En esta España tan convulsa nada, ni siquiera el PSOE andaluz, dura para siempre. A la tercera ha ido la perdida

El cambio de ciclo tiene un impacto político nacional evidente porque abre la puerta a un nuevo escenario, otro más. Ahora hay un partido a la derecha del PP con peso suficiente como para decidir. Con él, serían cinco las formaciones nacionales de cara a unos futuros comicios. La forma en que eso redibujaría el escenario político y los equilibrios de poder es todavía una incógnita, y de cómo se desarrolle la legislatura en Andalucía dependerá en cierta medida el futuro del país. Por lo pronto, igual que en 2011 se vio que hay derrotas que pueden ser victorias, las elecciones han puesto de manifiesto que hay sumas que restan -que se lo digan a Podemos e IU- y también restas que suman. A fin de cuentas el PP no ha podido gobernar hasta que no se ha fragmentado y ha encontrado socios con los que pactar. Pero el fin del mandato socialista tiene una lectura de mayor calado, que es en clave local. Además de otros muchos factores, tiene que ver con la gestión de la corrupción, enquistada en unas instituciones que han crecido bajo la sombra de un solo partido. Esa corrupción, visibilizada en la gran trama de los ERE y las subvenciones irregulares, esconde otra clave política que ha definido el desarrollo andaluz: durante décadas se ha luchado contra la pobreza de la región construyendo una economía dependiente del subsidio.

Más allá del tópico político de las capitales alejadas de la realidad andaluza, la debilidad económica de la zona ha determinado en gran medida su presente. El caso paradigmático fue la negociación de la reforma del olivar allá por 1998, un asunto pendiente de la integración española en la CEE que tuvo como protagonistas a dos miembros del PP: en el lado español, la ministra Loyola de Palacio, y en el comunitario, el comisario Franz Fischler. Quién sabe si el devenir del poder socialista en la región hubiera sido distinto si les hubiera tocado a ellos plegarse a las exigencias de Bruselas.

Aquella negociación supuso que se levantaran límites a la que era la principal fuente de riqueza de la región. A cambio recibirían compensaciones económicas para las plantaciones anteriores a 1998, que después se vieron ampliadas a otras más recientes. Se estima que desde 1986 Europa ha destinado más de 100.000 millones de euros a controlar su producción, entre otras medidas. Aún hoy Andalucía representa un tercio del olivar europeo con más de un millón y medio de hectáreas dedicadas a su cultivo. Pese a todo, la región sólo abandonó el furgón de cola de las más pobres de la UE durante un breve lapso de tiempo, y fue por culpa de unas cifras económicas alteradas por la explosión del ladrillo.

La llegada del PP a la Junta de Andalucía, apoyado por Cs y Vox, pretende cambiar la dinámica. No sólo la de la pobreza endémica de la región, algo que cualquier partido desearía, sino la de la cultura del subsidio de la que han hablado en sus programas políticos. El problema que encontrarán, más allá de las resistencias externas y la oposición feroz, es que ciertas prácticas no dependen sólo de las dinámicas internas, sino también de los condicionantes externos. Andalucía es una región eminentemente rural y la realidad agraria no es competencia autonómica, ni siquiera regional. En Jaén en general -y en Martos en particular- lo aprendieron gracias a la obstinación del comisario Fischler, recordado en la zona porque intentó comerse una oliva directamente de un árbol. Como bien saben allí la oliva sin procesar es amarga, como amargas son las derrotas inesperadas.

(FRAGMENTOS DE DATOS):
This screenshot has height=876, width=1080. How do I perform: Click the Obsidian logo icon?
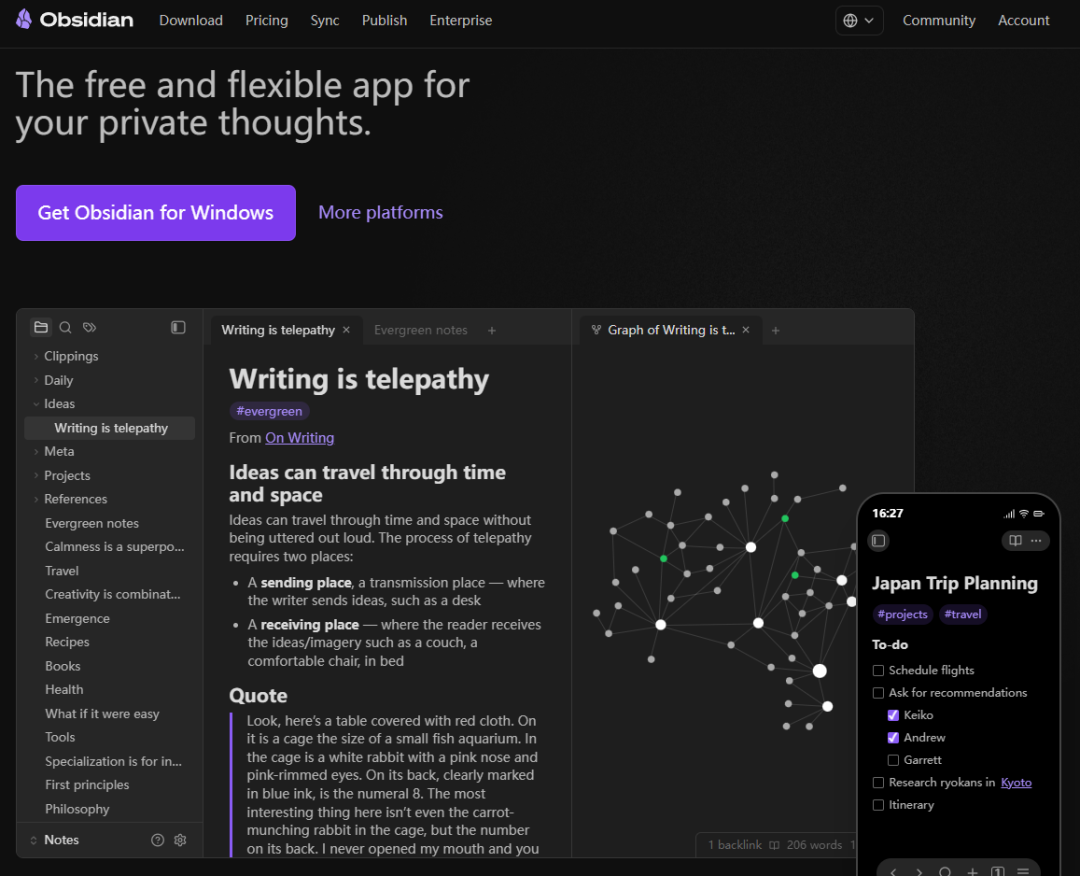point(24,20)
==
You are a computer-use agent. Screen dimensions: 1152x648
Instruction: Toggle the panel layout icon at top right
---
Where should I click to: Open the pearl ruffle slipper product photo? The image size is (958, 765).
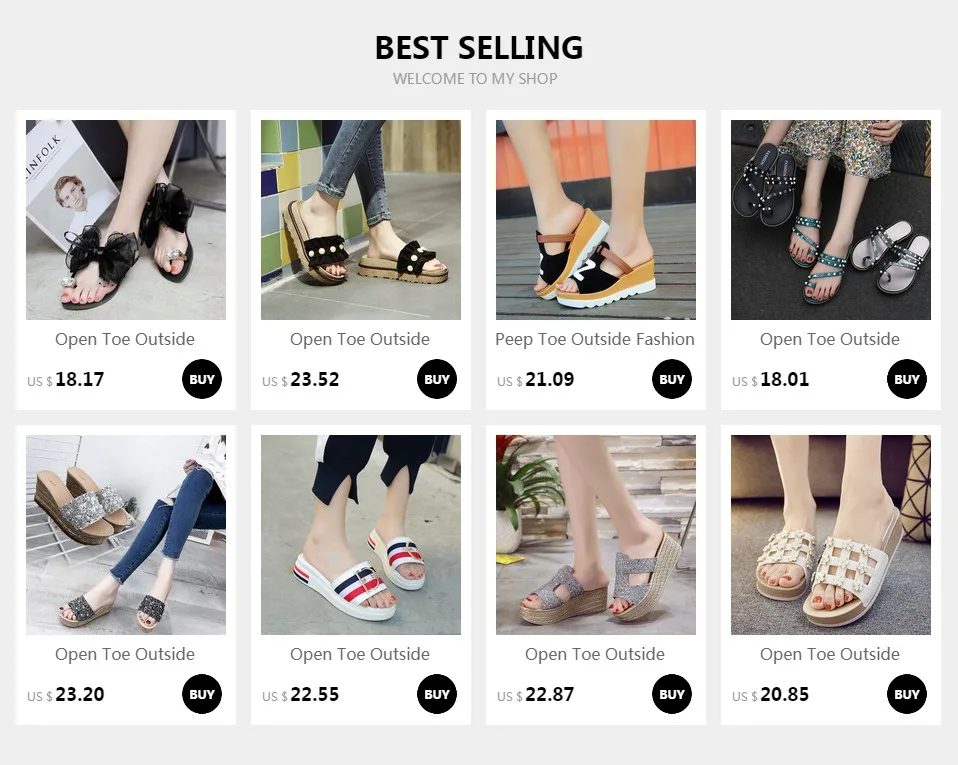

(QUÉ SE PIDE):
Determine si cada afirmación concuerda con el texto en estudio. Responda sí o no y cite literalmente las palabras del texto que lo deciden.
1. La negociación de la reforma del olivar se produjo hacia 1998.
2. Andalucía representa la mitad del olivar europeo.
3. El PP llega a la Junta de Andalucía con el apoyo de Cs y Vox.

(RESULTADO DEL EJERCICIO):
1. Sí: «la negociación de la reforma del olivar allá por 1998».
2. No: «Aún hoy Andalucía representa un tercio del olivar europeo».
3. Sí: «La llegada del PP a la Junta de Andalucía, apoyado por Cs y Vox».